In other words, we no longer need the benefit of minoxidil. And I’ve been doing this for
many years and so I have a lot of clinical data in fact we have patients who come to
us from all over the world and we really rigorously collect a lot of information with every visit
when we see our patients for microscopy photos, standardized position photos of the top of
the head and various views and digital photography. And I’ve made observations because a lot
of times, people have been using, with thinning hair, minoxidil for a long time and sometimes
it becomes a security blanket. What I have observed that for a lot of our patients, I’ll
actually stop the minoxidil about a month or so after the procedure if the patient wants
to. Sometimes, people just want to stay on their regimens until their hair starts to
regrow and they see it and they’ll stick with the regimen they were doing before the
treatment.
So I think that, in that respect, transplanted hair by definition is not hair that should
be thinning. Now, of course, we can have a long discussion about the source of hair in
procedures such as FUE grafts but let’s say you had a standardized FUT or strip surgery
or even an FUE. Those hairs are genetically resistant to shedding. Therefore those hairs
should actually be fairly resilient and be able to grow but something that not everyone
fully appreciates is that a certain percentage of the hair grafts don’t actually make it.
They don’t continue to grow.
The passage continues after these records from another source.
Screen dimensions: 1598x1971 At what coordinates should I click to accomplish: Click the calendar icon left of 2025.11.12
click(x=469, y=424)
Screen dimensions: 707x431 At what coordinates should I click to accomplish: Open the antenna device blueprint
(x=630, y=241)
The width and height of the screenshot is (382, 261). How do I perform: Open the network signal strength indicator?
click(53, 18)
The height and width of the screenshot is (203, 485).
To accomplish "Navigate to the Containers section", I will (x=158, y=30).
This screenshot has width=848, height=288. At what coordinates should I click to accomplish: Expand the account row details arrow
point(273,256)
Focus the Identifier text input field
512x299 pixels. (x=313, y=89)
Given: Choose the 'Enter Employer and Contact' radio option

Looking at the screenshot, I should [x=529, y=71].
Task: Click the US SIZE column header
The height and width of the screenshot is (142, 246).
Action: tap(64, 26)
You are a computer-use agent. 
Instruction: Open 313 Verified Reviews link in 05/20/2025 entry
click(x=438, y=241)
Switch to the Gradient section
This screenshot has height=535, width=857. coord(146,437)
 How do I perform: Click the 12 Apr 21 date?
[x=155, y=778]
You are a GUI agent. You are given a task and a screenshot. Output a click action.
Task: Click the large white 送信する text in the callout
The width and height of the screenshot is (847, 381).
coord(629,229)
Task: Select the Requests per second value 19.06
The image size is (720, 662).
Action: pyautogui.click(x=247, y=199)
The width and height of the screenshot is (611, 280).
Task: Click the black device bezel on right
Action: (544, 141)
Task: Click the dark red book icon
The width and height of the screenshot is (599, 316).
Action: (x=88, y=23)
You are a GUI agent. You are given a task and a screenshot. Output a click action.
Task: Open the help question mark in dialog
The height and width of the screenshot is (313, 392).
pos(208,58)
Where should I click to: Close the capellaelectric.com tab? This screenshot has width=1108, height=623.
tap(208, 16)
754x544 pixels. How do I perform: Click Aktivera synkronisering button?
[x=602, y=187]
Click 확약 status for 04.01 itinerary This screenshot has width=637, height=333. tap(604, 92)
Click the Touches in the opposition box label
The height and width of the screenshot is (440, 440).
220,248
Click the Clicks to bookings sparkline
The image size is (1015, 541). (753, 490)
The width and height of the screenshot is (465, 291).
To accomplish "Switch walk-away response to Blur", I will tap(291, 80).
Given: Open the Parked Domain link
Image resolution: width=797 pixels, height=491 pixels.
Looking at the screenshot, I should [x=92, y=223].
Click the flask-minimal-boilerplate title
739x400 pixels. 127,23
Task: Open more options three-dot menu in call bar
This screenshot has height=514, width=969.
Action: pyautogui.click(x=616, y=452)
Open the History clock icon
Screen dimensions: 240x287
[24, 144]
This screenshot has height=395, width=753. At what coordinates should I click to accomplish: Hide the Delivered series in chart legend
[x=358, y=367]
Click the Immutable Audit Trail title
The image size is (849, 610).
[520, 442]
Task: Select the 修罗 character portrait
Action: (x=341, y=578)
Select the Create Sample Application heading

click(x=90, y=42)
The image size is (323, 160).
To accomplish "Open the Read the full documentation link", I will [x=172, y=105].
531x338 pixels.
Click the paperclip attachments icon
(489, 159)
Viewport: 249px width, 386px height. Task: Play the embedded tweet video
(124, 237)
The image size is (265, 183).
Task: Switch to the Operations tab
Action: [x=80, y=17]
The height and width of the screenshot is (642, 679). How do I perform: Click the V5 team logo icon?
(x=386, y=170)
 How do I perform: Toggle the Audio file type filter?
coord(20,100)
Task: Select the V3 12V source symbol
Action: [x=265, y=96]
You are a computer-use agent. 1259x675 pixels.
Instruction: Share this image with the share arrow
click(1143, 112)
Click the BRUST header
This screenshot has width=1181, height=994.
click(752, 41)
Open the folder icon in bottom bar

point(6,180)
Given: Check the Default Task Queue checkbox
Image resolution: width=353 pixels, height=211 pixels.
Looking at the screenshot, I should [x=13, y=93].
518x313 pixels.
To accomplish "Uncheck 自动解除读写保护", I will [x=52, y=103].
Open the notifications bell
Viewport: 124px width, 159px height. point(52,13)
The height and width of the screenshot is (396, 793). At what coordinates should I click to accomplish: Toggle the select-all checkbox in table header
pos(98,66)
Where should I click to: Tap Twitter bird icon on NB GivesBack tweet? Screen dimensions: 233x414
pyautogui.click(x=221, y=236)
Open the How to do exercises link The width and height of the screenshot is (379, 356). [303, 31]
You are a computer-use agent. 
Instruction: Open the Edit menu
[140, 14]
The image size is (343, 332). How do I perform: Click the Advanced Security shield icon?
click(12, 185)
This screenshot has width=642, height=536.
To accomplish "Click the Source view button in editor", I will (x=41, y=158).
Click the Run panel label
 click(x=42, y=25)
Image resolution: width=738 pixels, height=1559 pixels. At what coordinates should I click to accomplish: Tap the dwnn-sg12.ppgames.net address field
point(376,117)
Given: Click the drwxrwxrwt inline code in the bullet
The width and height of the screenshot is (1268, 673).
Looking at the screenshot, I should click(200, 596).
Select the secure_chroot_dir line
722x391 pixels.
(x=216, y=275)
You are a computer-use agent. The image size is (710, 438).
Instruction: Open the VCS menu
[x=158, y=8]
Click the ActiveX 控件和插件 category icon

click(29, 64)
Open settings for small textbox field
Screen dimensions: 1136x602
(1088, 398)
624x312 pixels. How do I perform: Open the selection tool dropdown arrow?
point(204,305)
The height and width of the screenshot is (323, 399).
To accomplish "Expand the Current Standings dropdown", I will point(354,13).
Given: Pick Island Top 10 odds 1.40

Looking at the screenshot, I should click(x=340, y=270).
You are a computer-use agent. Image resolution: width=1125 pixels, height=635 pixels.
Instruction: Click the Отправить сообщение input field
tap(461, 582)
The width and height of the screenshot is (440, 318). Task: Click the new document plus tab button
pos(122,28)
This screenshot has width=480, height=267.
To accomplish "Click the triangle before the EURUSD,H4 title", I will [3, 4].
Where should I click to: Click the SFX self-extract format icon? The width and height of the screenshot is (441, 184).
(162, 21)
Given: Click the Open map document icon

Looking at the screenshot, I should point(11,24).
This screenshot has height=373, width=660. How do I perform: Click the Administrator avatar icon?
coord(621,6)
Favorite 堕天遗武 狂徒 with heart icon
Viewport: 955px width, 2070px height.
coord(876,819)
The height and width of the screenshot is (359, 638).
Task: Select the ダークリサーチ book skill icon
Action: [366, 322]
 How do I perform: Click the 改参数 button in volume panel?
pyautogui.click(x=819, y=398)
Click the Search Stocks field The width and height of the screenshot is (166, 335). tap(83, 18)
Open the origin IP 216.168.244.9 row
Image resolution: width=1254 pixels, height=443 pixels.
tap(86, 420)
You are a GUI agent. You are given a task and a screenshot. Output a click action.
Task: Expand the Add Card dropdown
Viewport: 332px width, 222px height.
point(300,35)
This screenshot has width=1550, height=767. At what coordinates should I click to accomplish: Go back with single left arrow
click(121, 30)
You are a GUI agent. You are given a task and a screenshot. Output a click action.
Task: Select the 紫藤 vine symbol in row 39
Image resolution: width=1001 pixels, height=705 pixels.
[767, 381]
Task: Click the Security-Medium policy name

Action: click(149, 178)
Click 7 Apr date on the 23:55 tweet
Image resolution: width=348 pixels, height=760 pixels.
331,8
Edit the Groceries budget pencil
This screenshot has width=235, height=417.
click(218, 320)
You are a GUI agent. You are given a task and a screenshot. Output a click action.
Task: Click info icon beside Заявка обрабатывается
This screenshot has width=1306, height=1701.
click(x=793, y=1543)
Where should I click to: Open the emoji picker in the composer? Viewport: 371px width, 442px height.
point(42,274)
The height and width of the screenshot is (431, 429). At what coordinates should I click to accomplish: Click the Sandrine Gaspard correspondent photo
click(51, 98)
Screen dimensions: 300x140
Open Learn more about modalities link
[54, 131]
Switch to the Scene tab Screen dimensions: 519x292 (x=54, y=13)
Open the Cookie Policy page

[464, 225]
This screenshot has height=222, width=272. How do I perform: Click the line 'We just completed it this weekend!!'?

There’s a certain loss. We’ve seen patients who come
to us for surgery who had megasession procedures and they lost 90% if their grafts done elsewhere
and we were left with much less hair to work with to do surgery. So it is a potential.
In the case of FUEs, approximately 30% of hairs are actually transected which means
that those hairs don’t actually have the root when they’re placed so they can actually
shed and go away.
So I think you need to speak to the doctor who performed your surgery and the doctor
who is prescribing the 15% minoxidil and get an orientation of what’s going and why you
should continue using minoxidil. If it’s to maintain your existing hair, well it might
be that the minoxidil itself maybe inflammatory or irritating to the scalp and it might be
causing some breakage or some potential shedding of the hairs but not knowing what the vehicle
is or method in which the minoxidil is being delivered in terms of the formulation, I can’t
just say that that’s certain. So you have a reason to be concerned and I think that
discussing this with your doctor, reviewing your photos. You know, when we do surgeries,
we do a plan, we take pictures immediately after surgery, we take pictures throughout
the follow-up period. It’s just what we do just to track progress and if there was
hair in a certain hair and there isn’t hair now, it might not really be a minoxidil issue
or an inflammatory issue but at least be able to document what it looks like 3 months from
now, 6 months from now, 9 months from now. It may be that these hairs are just temporarily
not growing but again, without more detailed information, I can’t give you a more definitive
answer.
So I hope that was helpful, I wish you the best of luck and thank you for your question!